A une semaine de la célébration de la fête religieuse de l’Aïd el Adha, les places publiques, les marchés, les trottoirs, les esplanades, les alentours des cités et les périphéries des agglomérations de toute la wilaya de Mila pullulent d’ovins, de caprins et de bovins, il y en a de toutes les corpulences, des mâles et des femelles, des gros et gras, des chétifs et même des squelettiques.

Il y en a pour toutes les bourses. Les gros et moyens salariés se bousculent et se piétinent, chacun voulant décrocher le meilleur, le plus fort et le plus beau des béliers à un prix à leur portée. Et tous, sans exception, au lieu de parler d’offrande à Dieu, disent qu’ils le font pour leurs enfants, un vrai dilemme. Ne pas faire de sacrifice est, pour des pères de famille que nous avons abordés, lundi, au souk hebdomadaire de Zéghaïa, une localité située à dix kilomètres à l’ouest de Mila le chef-lieu de wilaya, une vraie humiliation, une perte de confiance en soi et une faiblesse aux yeux de leur progéniture. Les prix varient entre 25 000 et 30 000 DA pour les brebis, mais dépassent facilement les 50 000 DA pour les béliers. Les acheteurs, s’ils ne sont pas accompagnés par des maquignons, risquent fort de se casser les dents et de jeter leur argent car les arnaqueurs sont légion ces derniers temps et peuvent vous proposer des bêtes engraissées « à la finition », jurant par tous les saints que ces dernières n’ont mangé que de l’orge et autre nourriture noble.

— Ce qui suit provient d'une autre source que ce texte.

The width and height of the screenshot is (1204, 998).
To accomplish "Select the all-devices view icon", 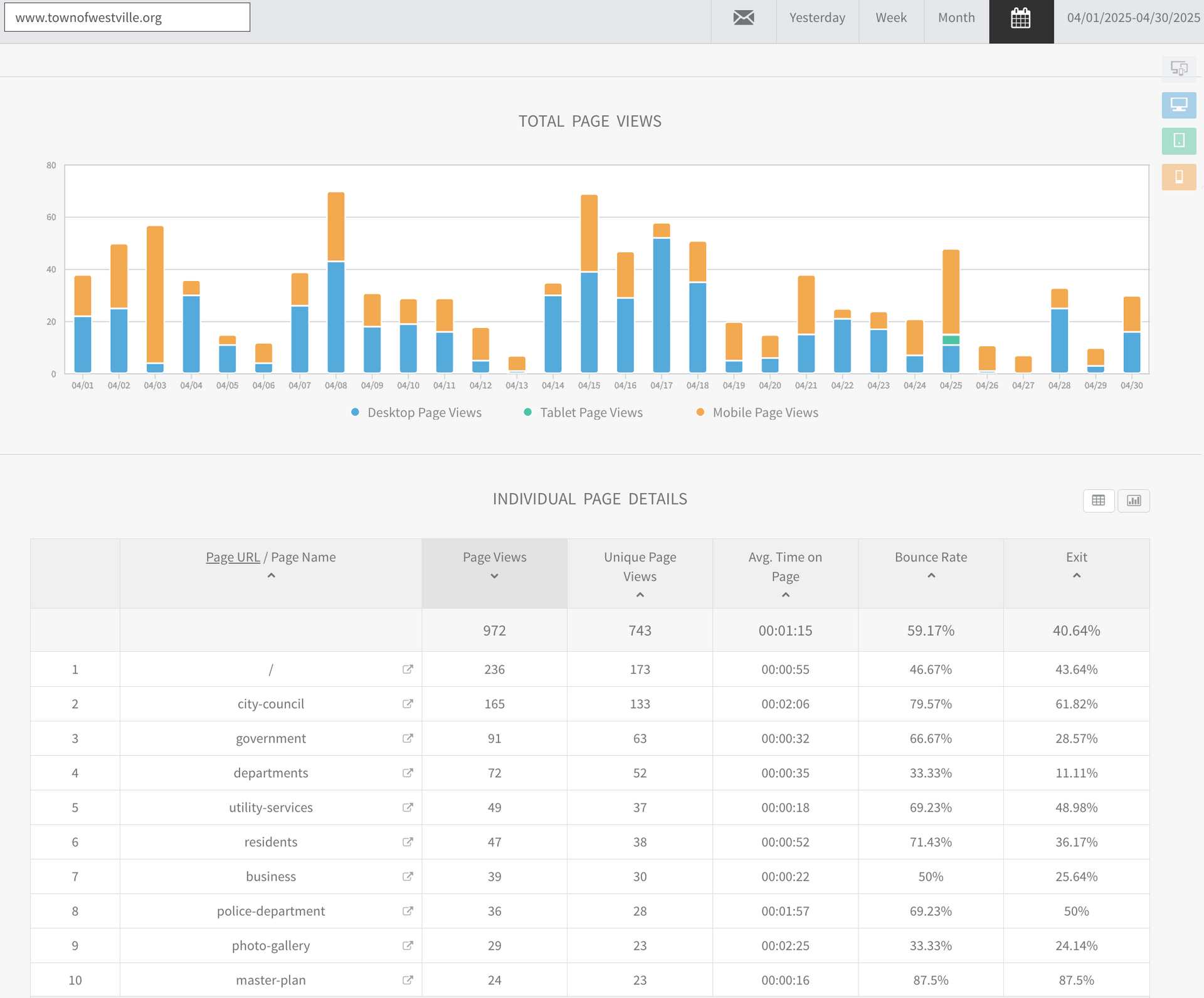I will tap(1179, 68).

Et des pigeons, il y en aura à coup sûr. L’année précédente, des milliers de citoyens ont été arnaqués par des pseudo-éleveurs et maquignons leur ayant vendu des moutons bien portants dont la viande s’est décomposée, une fois les bêtes égorgées, une viande qui est allée remplir les bacs à ordures au grand dam des familles. Un homme averti en vaut deux car la rahma est loin d’habiter nos maquignons et éleveurs, l’argent seul compte. Les prix, comparativement à ceux de l’année passée, n’ont pas augmenté.